Эльга приподняла покрышку и накапала в банку каких-то капель из пузырька.
— Если он будет кричать и беспокоить вас ночью, то нужно только накапать в банку четырнадцать капель нашатыря, и он утихнет. Вы можете делать это без меня, сами. Я покажу вам, куда я кладу ключ от сейфа. Может быть, в вас пробудятся нежные отцовские чувства и вы захотите взглянуть на своего ребенка...
Что она — издевается надо мной? Но в ответ на мой недоуменный взгляд Эльга смотрит совершенно серьезно, даже с упреком.
— Как, разве вы забыли «конец августа и безмглистое начало глубокого и синего, как сапфир, сентября»[40]? И неужели вы думали, что наше пребывание ночью в «Ривьере» пройдет бесследно? Только, ради Бога, держите это втайне от всех...
Панцирная дверца сейфа тяжело захлопнулась над зеленой урной колбы.
Мой ребенок? Нежные отцовские чувства? Какая чушь! При чем тут конец августа и ночь в «Ривьере»? И кто тогда мать этого уродца? Разве я обладал Эльгой там, в отеле, когда увидел в обмороке женщину с подтяжками на шее? И ведь с той ночи прошло всего несколько дней...
Что за дикая фантазия держать в комнате заспиртованный препарат выкидыша! Я охотно выплеснул бы его в помойную яму, но только как сделать это незаметно и не рассердится ли Эльга? И зачем надо капать в спирт четырнадцать капель нашатыря?
Да и стоит ли еще там банка с трупиком... Может быть, мне это только померещилось...
Осторожно открыл я оставленным мне Эльгой ключом панцирную дверцу и замер: из банки глядел на меня рыбьими глазами, слегка поплескиваясь в своей спиртовой ванне и двигая плавниками ручек и ножек, зеленоватый трупик. Казалось, что он сейчас приподнимет крышку, вылезет из банки и начнет опять карабкаться на меня с пронзительным резиновым писком «папа, папочка»...
Я в испуге захлопнул сейф, как взломщик, застигнутый на месте преступления, увидев, что в дверях стоит Гумилев. Но он только посмотрел на меня высокомерно и презрительно (так мне показалось) и повернулся, ничего не сказав. Вместо него в комнату вошел Комаров.

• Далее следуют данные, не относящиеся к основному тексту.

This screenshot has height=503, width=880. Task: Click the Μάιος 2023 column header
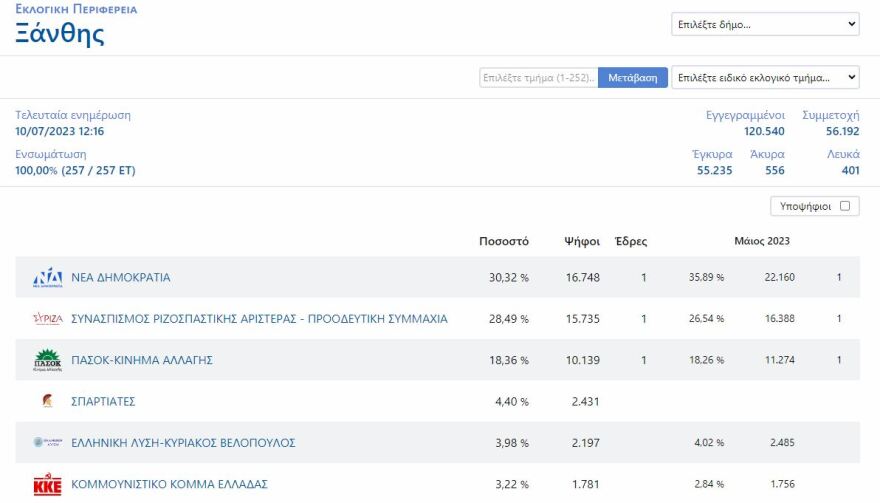tap(762, 241)
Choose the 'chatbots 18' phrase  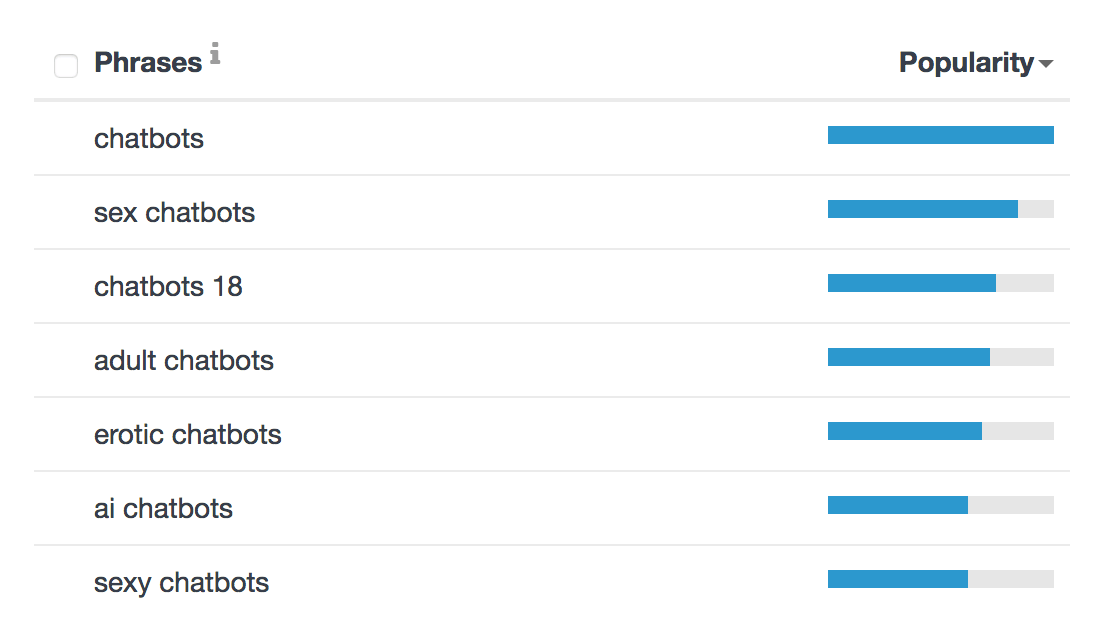[168, 287]
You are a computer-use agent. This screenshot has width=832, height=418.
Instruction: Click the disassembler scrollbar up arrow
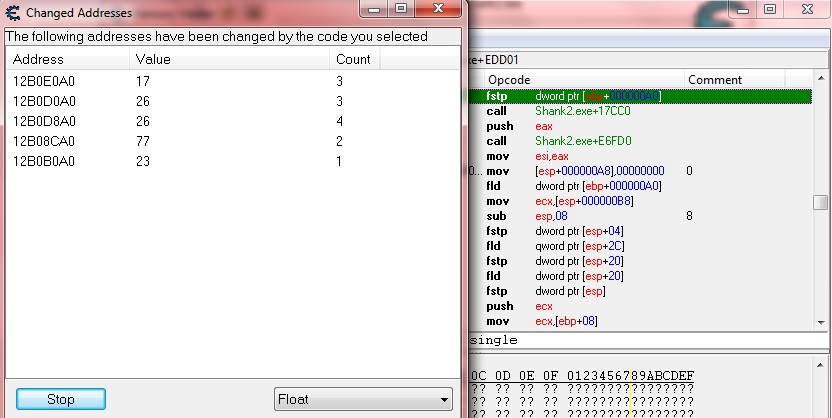(x=821, y=80)
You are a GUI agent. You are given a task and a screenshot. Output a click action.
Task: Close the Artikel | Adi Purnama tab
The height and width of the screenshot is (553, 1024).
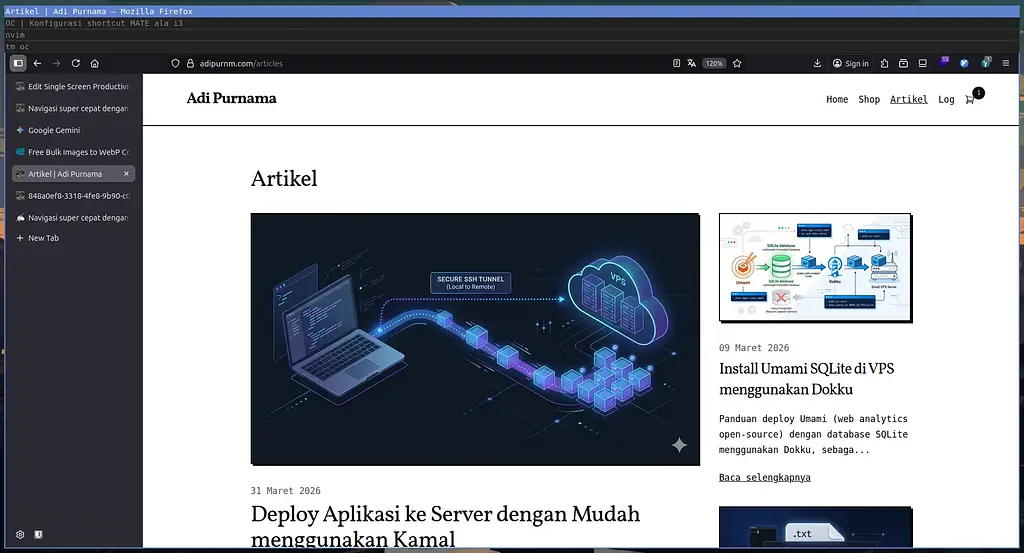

— Я к вам по очень важному делу, но не по своему, а по чужому поручению. Я, конечно, не буду касаться того, что произошло между вами и Николаем Степановичем... Я не имею права в это вмешиваться, хотя мне очень прискорбно, что все так вышло. Я пробовал его отговаривать, но Николай Степанович, как вы знаете, очень упрям... Одним словом, он решил вызвать вас на дуэль и передать вам вызов... Вы должны условиться со мной относительно секундантов...
Комаров официально торжествен, но немного волнуется и не уверен, так ли он выполняет возложенное на него ответственное поручение.